Bloodnok: What old country?
Chinstrap: Any old country.”
The Goon Show, ‘Shifting Sands’
It is fairly widely acknowledged that – for the expat Brit looking for somewhere not too ‘foreign’ in which to establish his or her habitat – Vancouver Island, and Victoria in particular, pretty much tops the bill.
Many things about life on the southern tip of Vancouver Island will seem familiar to those from England – from the red double decker buses, the unexpected fondness for cricket, rugby and rowing, the love of messing about in boats, the discovery that hoards of other Brits have already made the journey – right down to the fact that the locals very nearly speak the same language as do we in the old country!
The fact that the standard of living is so high (whilst the cost of petrol (gas) is so low) and the discovery that the climate is way better than that in the south of England make living here a no-brainer. For those who prefer a relaxed, casual we(s)t-coast lifestyle, with perhaps just a slight tendency to left of centre politics… well – check! check! Plus – the familiar comfort of living on an island… Plus – being within sight of the sea and the mountains just about everywhere… Plus – just how beautiful it all is!
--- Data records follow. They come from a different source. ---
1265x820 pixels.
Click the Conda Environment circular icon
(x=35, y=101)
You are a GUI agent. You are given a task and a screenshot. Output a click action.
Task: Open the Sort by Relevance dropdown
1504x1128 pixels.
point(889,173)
Little surprise though that one gets the occasional reminder of the old country herself. Some such – however – come as more of a surprise than others. Herewith a few recent examples.
I have in my meagre wardrobe a rather swish replica Great Britain polo shirt, of which I am inordinately fond. It has on the left sleeve at suitably subtle Union Jack emblem. Wearing this out and about seems not infrequently to inspire those of a certain background to approach and engage me in conversation. For example – just the other day in ‘Thrifty’s‘ – our local supermarket:
He: “Bet you wish you were back there now?”
I: “Oh – well I only got here last summer – and I love it!”
He: “Ah!” – a pause – “What’s it like there now – with all the immigration?”
I: “Um – well, around London it hasn’t really changed that much since I was a youngster. It always was a very multi-cultural city.”
He: “I read about it the Daily Express!”
I suggested as gently as possible that a British tabloid rag – particularly without the sense of balance that might have come with actually living in the place concerned – was possibly not the most reliable source of what might delicately be called ‘the truth!’. I’m not sure he was convinced. He was – he told me proudly – a Welshman! I thought it best not to point out that the main source of immigration in his part of the world was probably the English purchasing holiday cottages in sleepy Welsh villages.
But a short step along the road from ‘Thrifty’s‘ is one of Sidney’s many bookshops – in this case a secondhand and antique bookseller. I paid them a visit following my grocery shop to see if they had a copy of a particular marine atlas for which I have been searching.
They did not!
I did, however, discover – taped in a polythene bag to the outside end of one of their bookcases – this estate agent’s (realtor’s) street plan of the Merton Park area to the south of London. The map is not dated but – from various features contained thereon – I can deduce that it was printed sometime in the early 1930s. At that time Merton Park and Morden (Merton’s close neighbour) were outside London in the English county of Surrey. These days the area is some twenty miles inside the Greater London boundary.
This was certainly an odd item to find some five thousand miles away on the far side of the world – but why did it interest me enough that I felt at once moved to purchase it?
It shows the street on which I was born!